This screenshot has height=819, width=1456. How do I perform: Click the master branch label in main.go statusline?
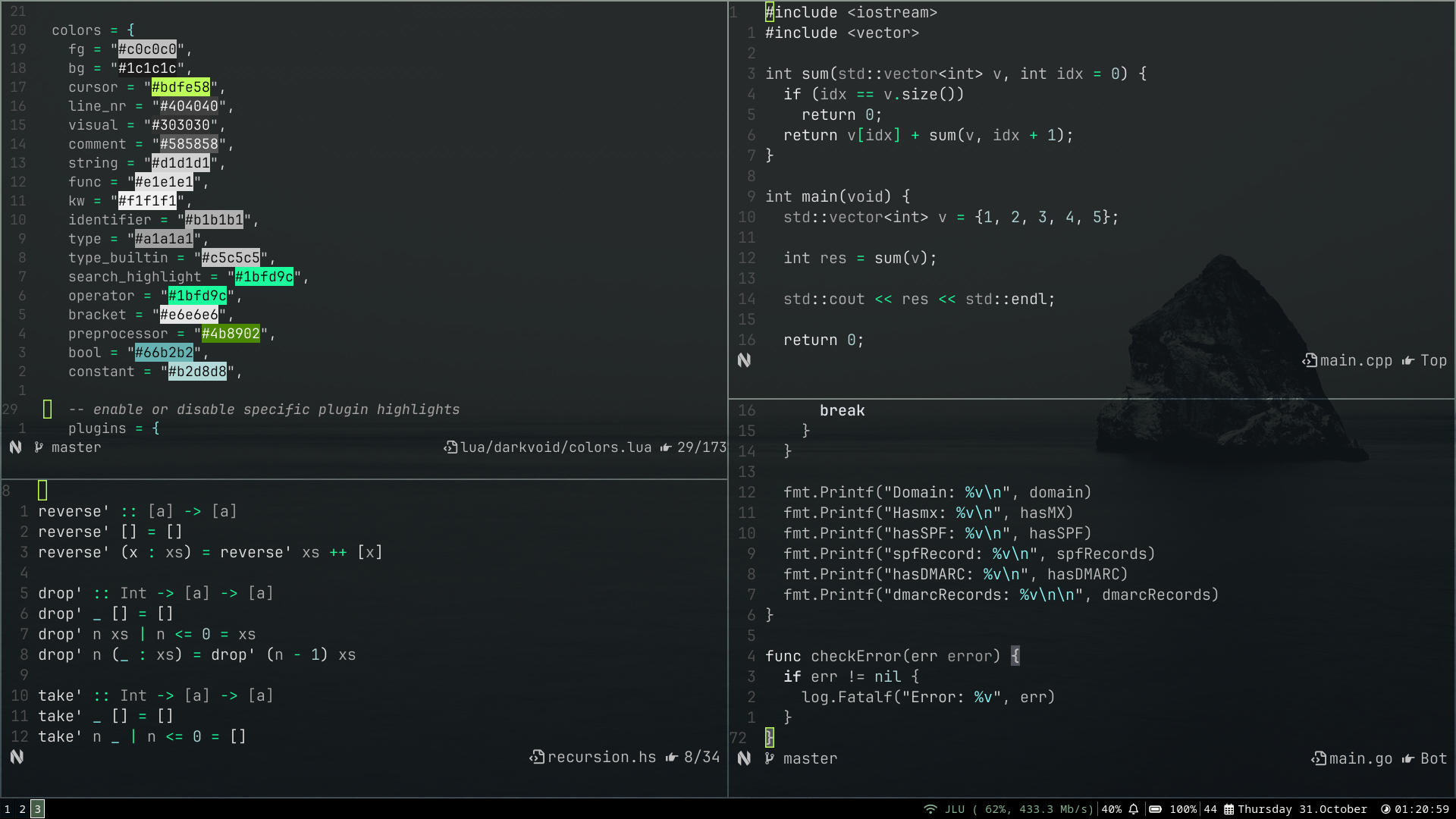(x=810, y=758)
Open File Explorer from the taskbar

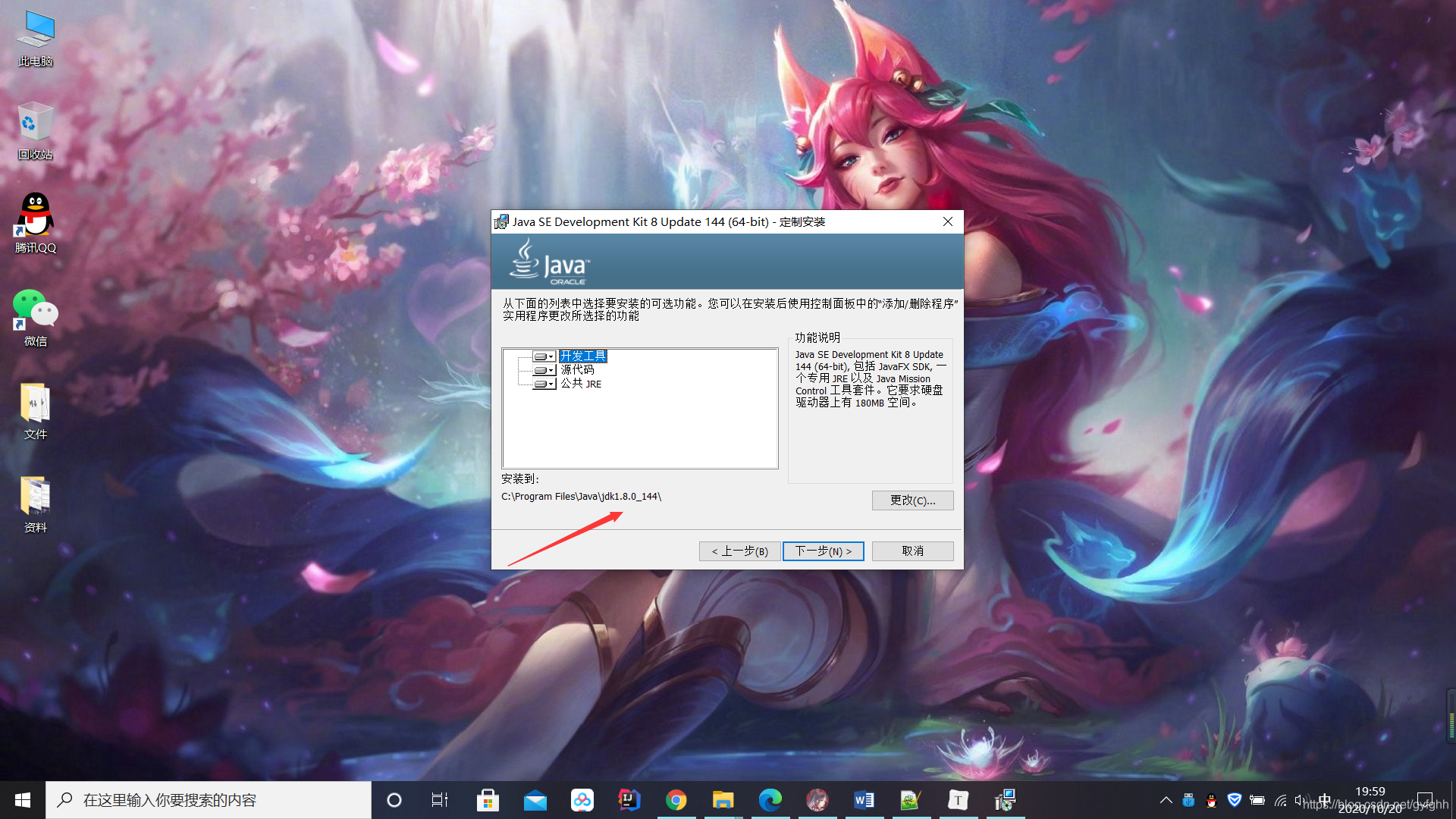tap(723, 799)
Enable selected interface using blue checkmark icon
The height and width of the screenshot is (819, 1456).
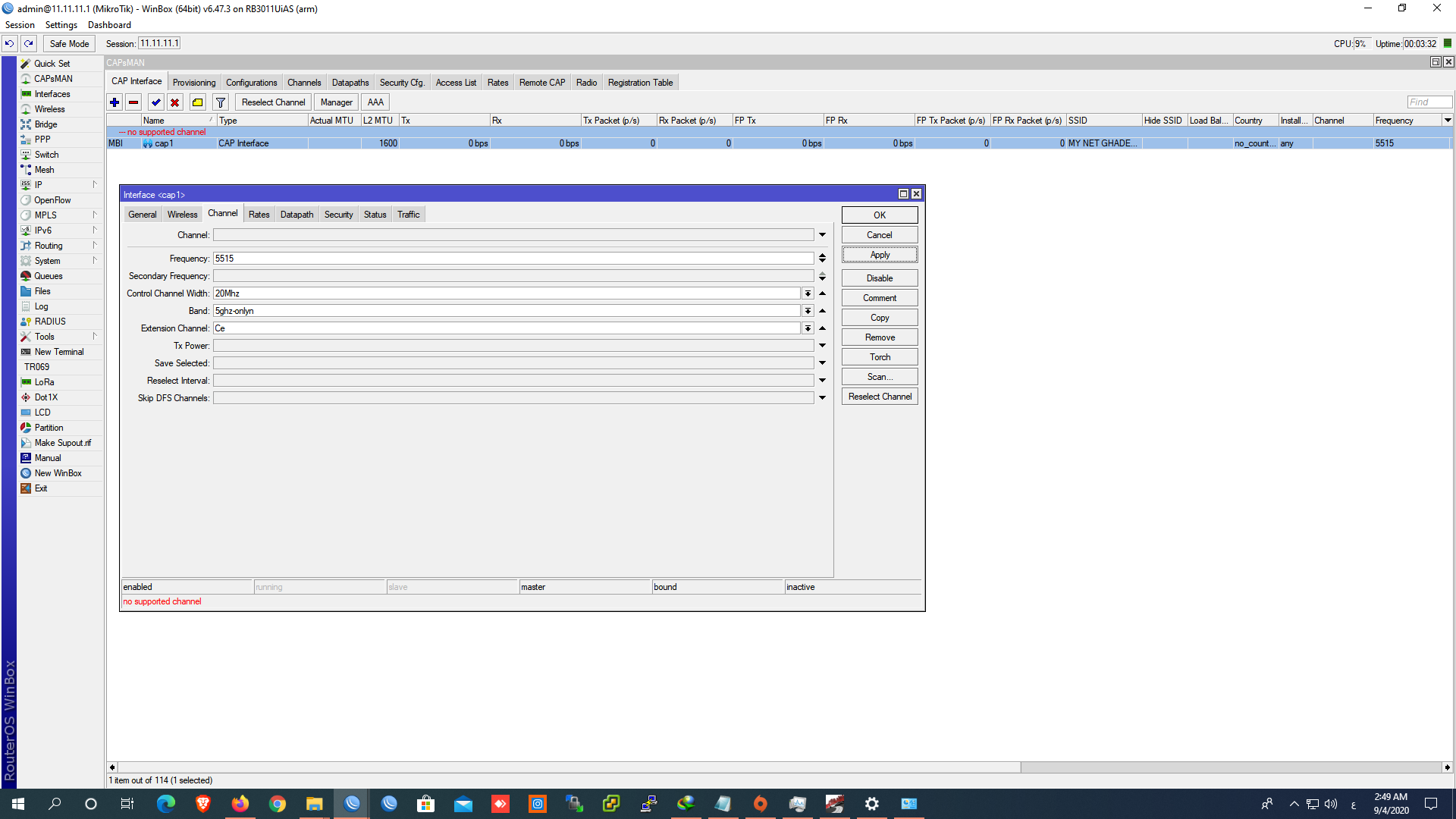point(155,102)
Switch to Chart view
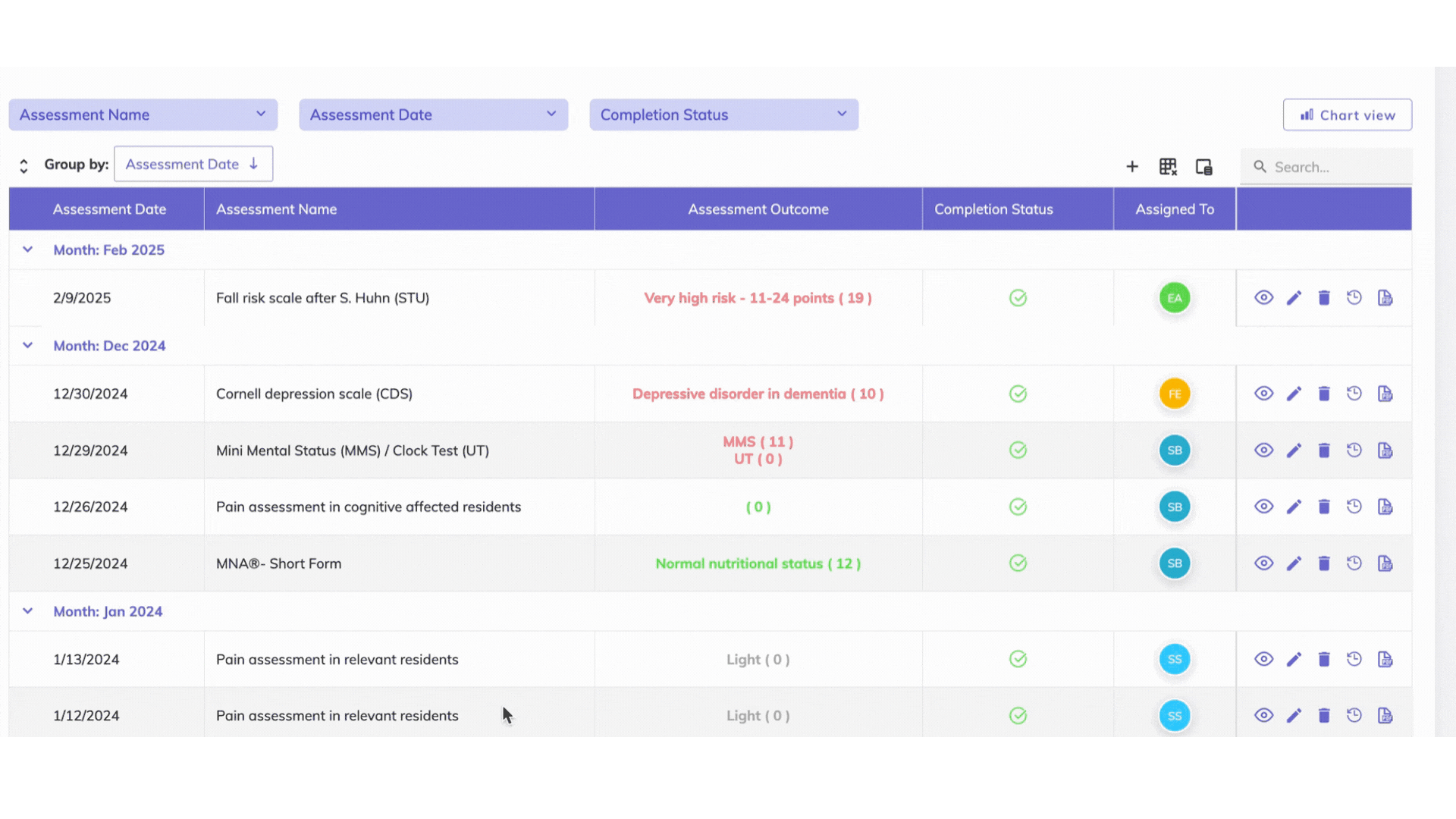The height and width of the screenshot is (819, 1456). coord(1347,115)
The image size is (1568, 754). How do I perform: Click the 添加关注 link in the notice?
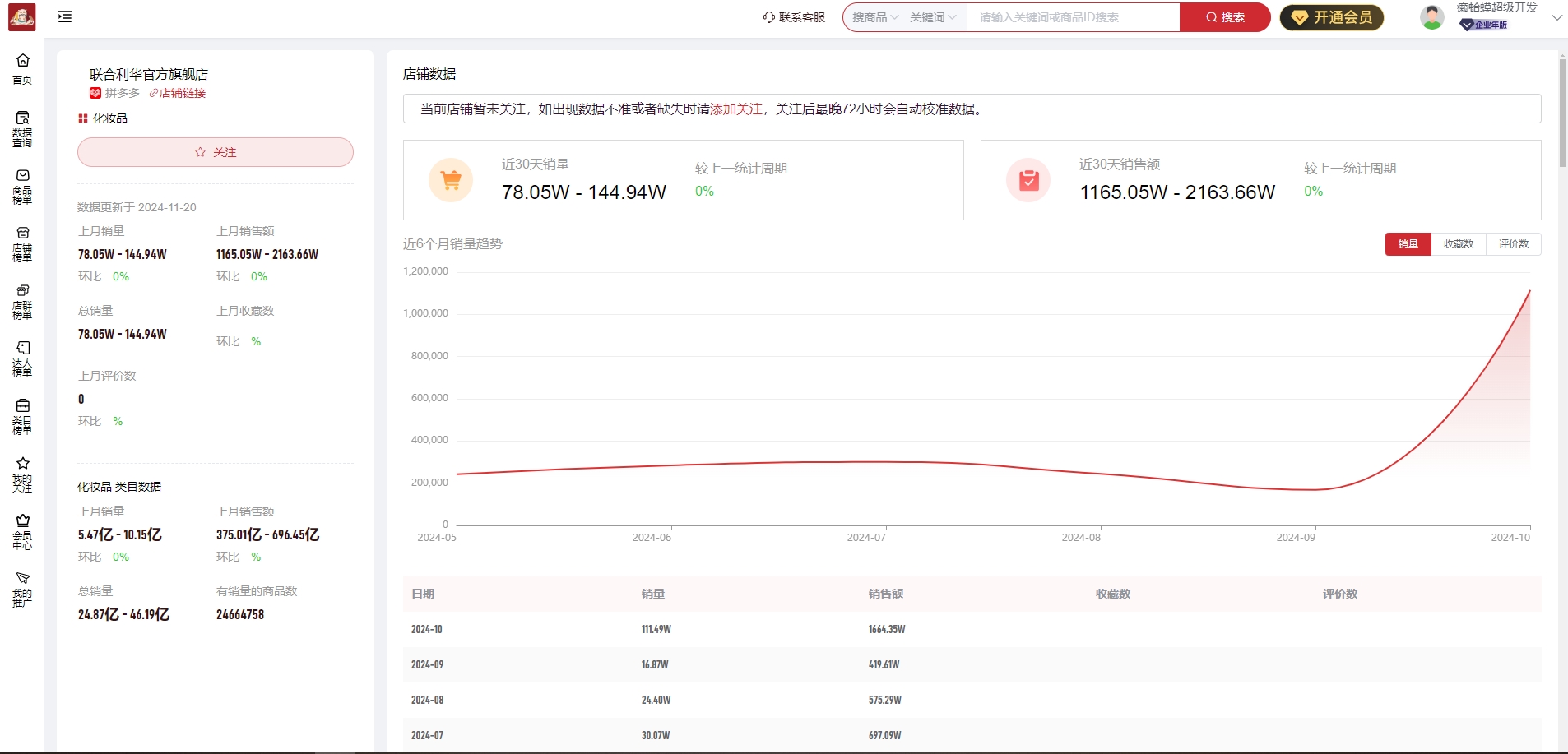coord(736,109)
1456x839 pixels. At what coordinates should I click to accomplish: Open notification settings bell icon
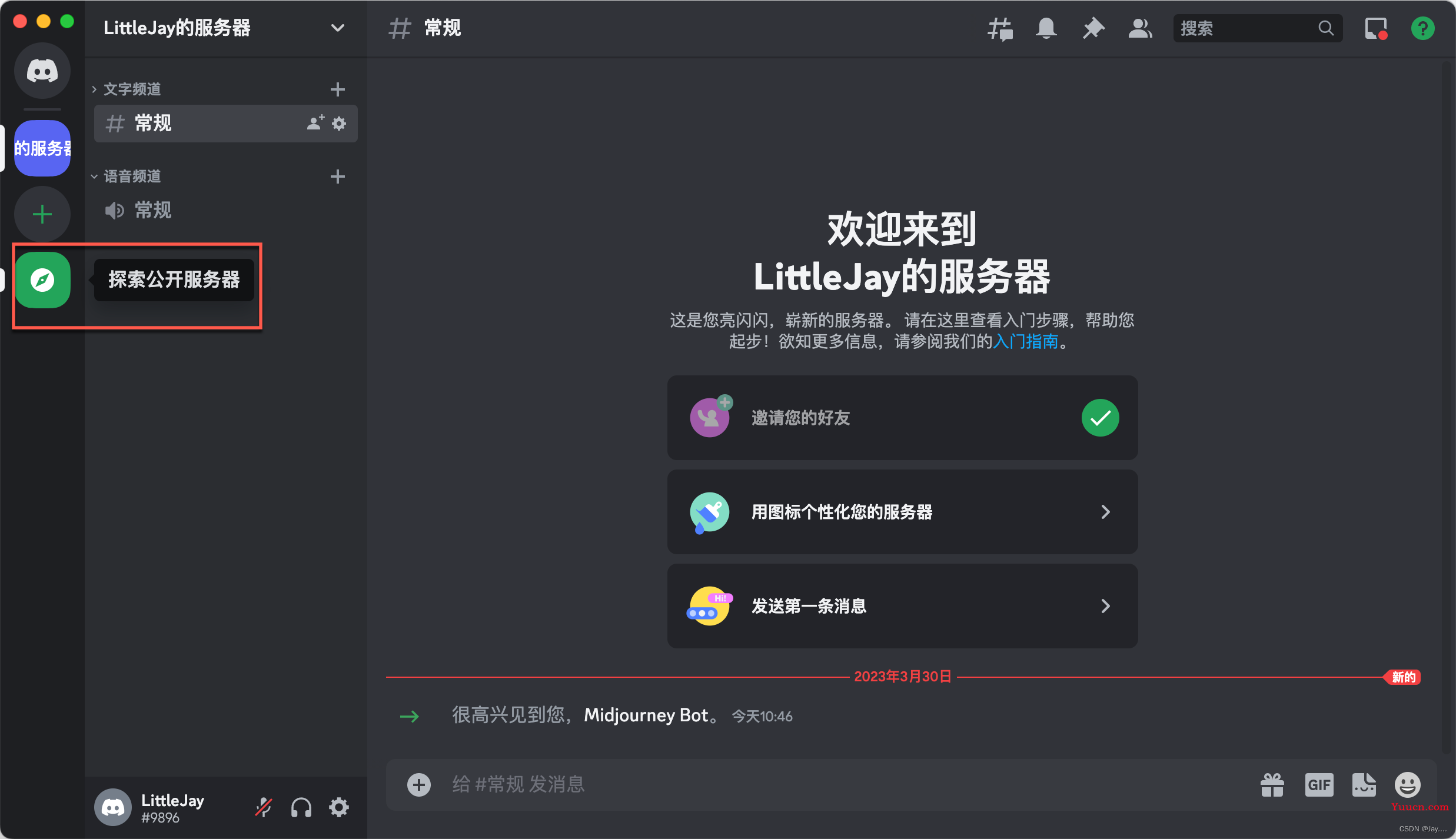pos(1046,28)
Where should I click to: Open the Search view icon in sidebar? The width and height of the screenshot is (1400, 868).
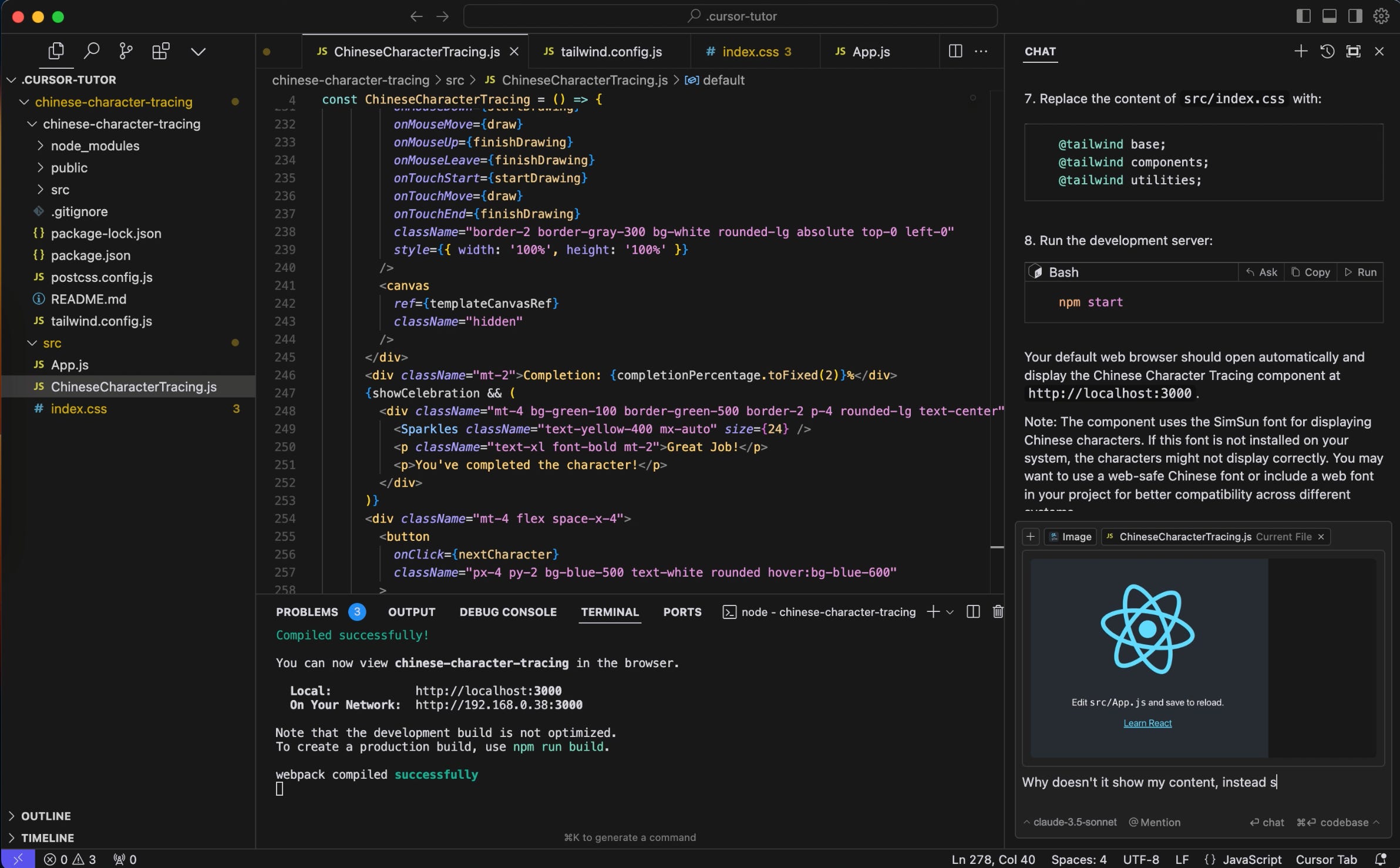[91, 51]
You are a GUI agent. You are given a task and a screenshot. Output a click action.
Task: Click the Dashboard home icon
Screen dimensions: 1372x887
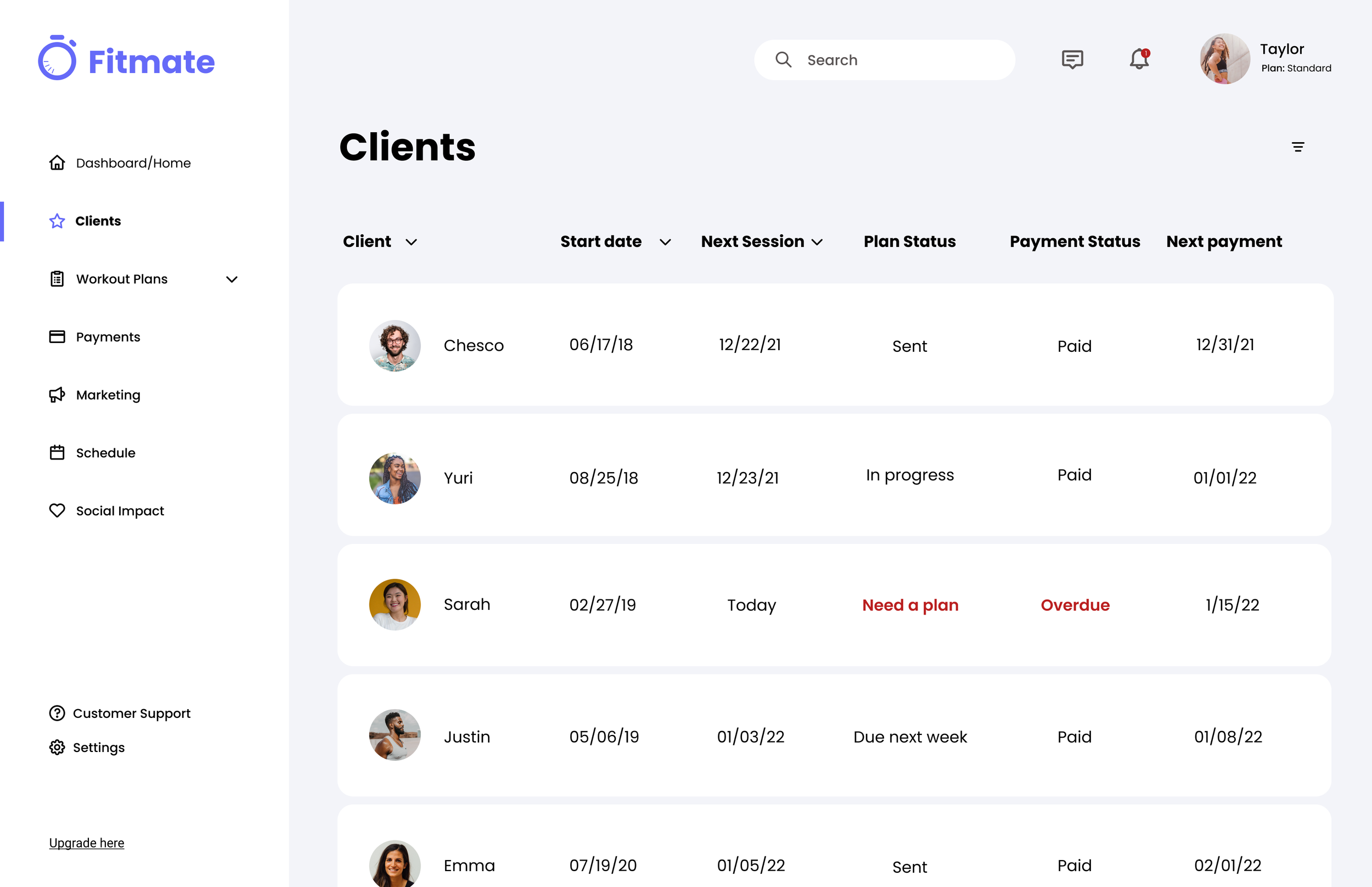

## TRY IT
Can you restate all the records above word for word while dropping the pictures?

## RESULT FOR THIS EXERCISE
This screenshot has height=819, width=1456. How do I perform: Click the master branch label in main.go statusline?
(x=810, y=758)
Open File Explorer from the taskbar

tap(723, 799)
Enable selected interface using blue checkmark icon
The height and width of the screenshot is (819, 1456).
point(155,102)
Switch to Chart view
The height and width of the screenshot is (819, 1456). coord(1347,115)
The image size is (1568, 754). How do I perform: Click the 添加关注 link in the notice?
coord(736,109)
1456x839 pixels. At what coordinates should I click to accomplish: Open notification settings bell icon
pos(1046,28)
Where should I click to: Open the Search view icon in sidebar? The width and height of the screenshot is (1400, 868).
[91, 51]
You are a GUI agent. You are given a task and a screenshot. Output a click action.
Task: Click the Dashboard home icon
Screen dimensions: 1372x887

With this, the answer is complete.